Kamu tetap tangguh kok, meskipun dengan kata ‘tolong’. Kamu juga tetap mandiri,
walaupun sesekali mengandalkan peran pasanganmu. Kamu tidak akan terlihat lemah
hanya karena berbagi keluh kesah dengan lelakimu,” ucap Andre sembari mendekati
Alisha yang berdiri memunggunginya.
“Kamu bias
Ndre. Meminimalisir peran lelaki di kehidupan perempuan itu bukan persoalan ego
dan ketidakjujuran seorang perempuan.
Aku berlaku seperti itu, memang karena aku mampu melakukannya tanpamu.
Tidak berkeluh kesah di hadapanmu, bukan karena aku tidak ingin terlihat lemah.

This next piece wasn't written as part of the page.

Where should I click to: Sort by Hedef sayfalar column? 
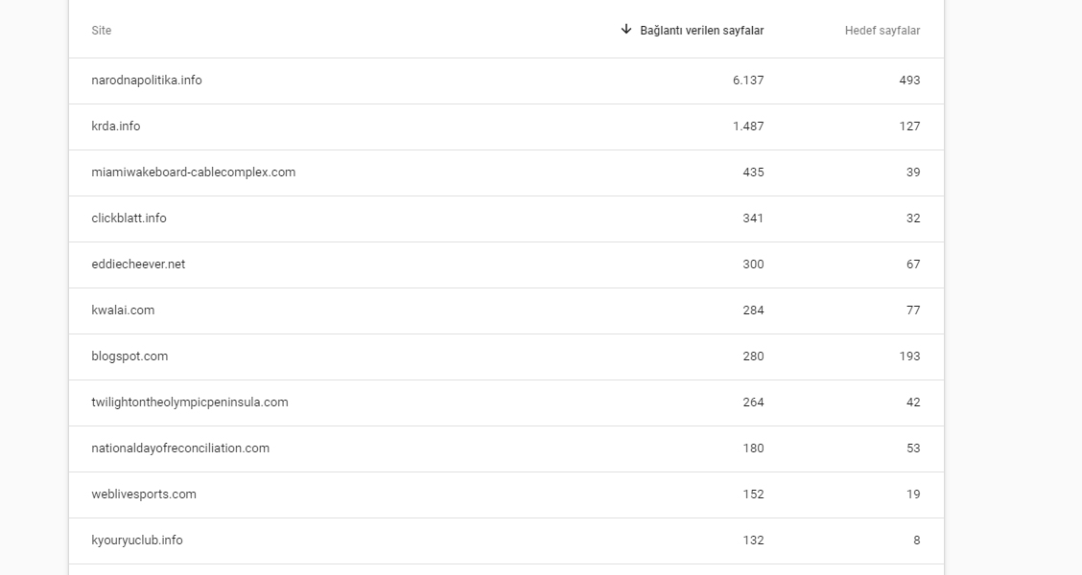882,31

Banyak hal lain yang bisa kamu lihat dari aku dibanding keluh kesahku,” balas
Alisha.
Mantan
sepasang kekasih tersebut tidak ingin terlihat lemah satu sama lain, tak pula
ingin terlihat mencintai lebih dibanding pasangannya. Apa yang tak dipahami
Andre, itu pula yang tak dimengerti Alisha. Jika cinta adalah persoalan siapa
yang lebih beruntung, maka tidak dengan keduanya. Ego mereka menutup
keberuntungan mereka menemukan cinta ideal yang mereka damba. Andre mencari
perempuan seperti Alisha, tapi versi yang tak sebatu Alisha. Alisha mencari
lelaki seperti Andre, tapi dengan versi yang tak banyak bertanya dan mendebat.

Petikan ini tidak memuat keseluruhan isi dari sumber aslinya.